** WHAT THE TASK ASKS **
Reproduce all of the material, keeping each line intact.
= = = =
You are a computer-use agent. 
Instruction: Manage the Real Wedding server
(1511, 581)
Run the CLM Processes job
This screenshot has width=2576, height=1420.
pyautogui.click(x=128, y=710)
= = = =
** RESPONSE BELOW **
You are a computer-use agent. 
Instruction: Manage the Real Wedding server
(1511, 581)
Run the CLM Processes job
This screenshot has width=2576, height=1420.
pyautogui.click(x=128, y=710)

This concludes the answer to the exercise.